Infelizmente, no stress de sair dali o mais depressa possível, esqueci-me de recolher um dos macacos hidráulicos e arranquei-o! Um problema que me pode afectar de futuro?

Posto isto, continuei a minha prova? pelo menos até aterrar de um salto num tufo gigante de ‘herbe à chameaux’, onde fiquei com o carro preso! Mais tempo perdido para tentar sair dali, desta vez com a ajuda de um concorrente espanhol meu conhecido e que, por sorte, passou pelo local naquele momento. Depois de mais uns quantos atascansos, a noite caiu rapidamente e dei por mim numa verdadeira ‘plantação’ de carros e camiões, com muitos concorrentes parados nas dunas. Uma vez mais, tive que tomar rapidamente uma decisão e optei por fugir aos trilhos e atacar uma duna paralela, onde se encontrava um carro médico.

O problema é que o carro estava colocado paralelamente à duna e quando tentei passar entre esta e o jipe, o meu carro descaiu e embati no jipe dos médicos! Ninguém se magoou, foi apenas um ‘encostar’, mas lá tive eu que sair de novo e voltar a cavar para poder continuar. Com a ajuda dos médicos, consegui tirar o meu carro e quando já estava cá fora a apanhar o material utilizado, olho para o meu carro? e vejo-o a andar sozinho! Não tinha travado o Mitsubishi e ainda corri para me tentar atirar para o interior, mas com medo de levar com outro concorrente em cima, no topo de uma duna e de noite, deixei-o ir e vi-o a parar? contra o jipe dos médicos, mais uma vez!

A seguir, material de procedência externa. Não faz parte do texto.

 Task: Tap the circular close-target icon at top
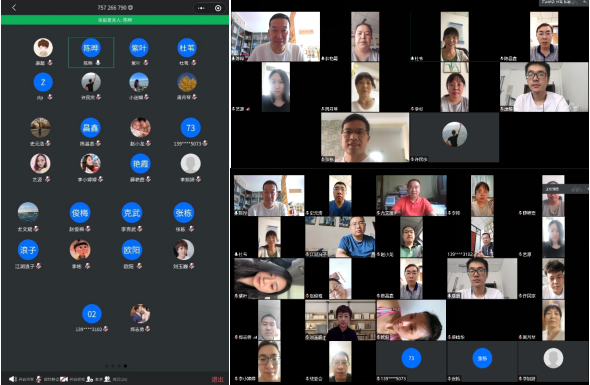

Depois, foi seguir caminho até ao acampamento, com cuidado para não furar pois o embate anterior tinha rebaixado o guarda-lamas e tive mesmo que parar para o afastar dos pneus. No fundo, uma típica noite do Dakar e que veio reforçar a seguinte ideia: participar a solo até nem é difícil. Sempre que tenho problemas, tenho outros 20 ‘colegas’ a passar pelo mesmo?